- _TASK DIRECTIONS_
The lines to extract run from the first line of the entries through the line that contains "Open the patient search filter funnel icon"; reproduce exactly those lines and no others.

- _STUDY MATERIAL_
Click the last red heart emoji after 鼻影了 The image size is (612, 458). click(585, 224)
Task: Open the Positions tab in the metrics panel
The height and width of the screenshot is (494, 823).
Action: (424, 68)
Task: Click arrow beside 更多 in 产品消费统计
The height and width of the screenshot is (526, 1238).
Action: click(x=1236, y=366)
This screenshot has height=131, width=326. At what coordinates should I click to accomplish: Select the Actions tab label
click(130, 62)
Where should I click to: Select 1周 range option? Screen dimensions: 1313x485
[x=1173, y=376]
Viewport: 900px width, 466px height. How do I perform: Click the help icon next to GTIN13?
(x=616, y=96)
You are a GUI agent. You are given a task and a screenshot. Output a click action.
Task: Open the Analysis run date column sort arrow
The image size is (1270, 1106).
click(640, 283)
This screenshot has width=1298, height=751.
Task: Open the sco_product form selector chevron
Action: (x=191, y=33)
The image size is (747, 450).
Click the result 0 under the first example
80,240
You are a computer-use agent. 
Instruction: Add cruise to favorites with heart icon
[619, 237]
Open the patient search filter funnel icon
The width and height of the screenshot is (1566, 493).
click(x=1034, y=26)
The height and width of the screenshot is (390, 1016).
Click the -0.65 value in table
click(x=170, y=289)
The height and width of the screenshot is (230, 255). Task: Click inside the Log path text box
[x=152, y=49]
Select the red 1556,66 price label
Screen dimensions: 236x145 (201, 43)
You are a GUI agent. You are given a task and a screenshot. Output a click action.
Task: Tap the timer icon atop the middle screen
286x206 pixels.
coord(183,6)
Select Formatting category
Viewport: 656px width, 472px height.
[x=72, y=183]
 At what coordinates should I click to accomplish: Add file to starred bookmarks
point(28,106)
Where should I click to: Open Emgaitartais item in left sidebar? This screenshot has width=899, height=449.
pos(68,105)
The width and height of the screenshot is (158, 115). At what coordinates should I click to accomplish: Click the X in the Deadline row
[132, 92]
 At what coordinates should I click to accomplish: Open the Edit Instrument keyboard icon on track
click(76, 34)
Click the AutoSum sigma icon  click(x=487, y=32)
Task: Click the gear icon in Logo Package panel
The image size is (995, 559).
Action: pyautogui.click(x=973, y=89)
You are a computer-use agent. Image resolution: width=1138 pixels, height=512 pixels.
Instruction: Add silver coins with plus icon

- _FINAL ANSWER_
Click the last red heart emoji after 鼻影了 The image size is (612, 458). click(585, 224)
Task: Open the Positions tab in the metrics panel
The height and width of the screenshot is (494, 823).
Action: (424, 68)
Task: Click arrow beside 更多 in 产品消费统计
The height and width of the screenshot is (526, 1238).
Action: click(x=1236, y=366)
This screenshot has height=131, width=326. At what coordinates should I click to accomplish: Select the Actions tab label
click(130, 62)
Where should I click to: Select 1周 range option? Screen dimensions: 1313x485
[x=1173, y=376]
Viewport: 900px width, 466px height. How do I perform: Click the help icon next to GTIN13?
(x=616, y=96)
You are a GUI agent. You are given a task and a screenshot. Output a click action.
Task: Open the Analysis run date column sort arrow
The image size is (1270, 1106).
click(640, 283)
This screenshot has width=1298, height=751.
Task: Open the sco_product form selector chevron
Action: (x=191, y=33)
The image size is (747, 450).
Click the result 0 under the first example
80,240
You are a computer-use agent. 
Instruction: Add cruise to favorites with heart icon
[619, 237]
Open the patient search filter funnel icon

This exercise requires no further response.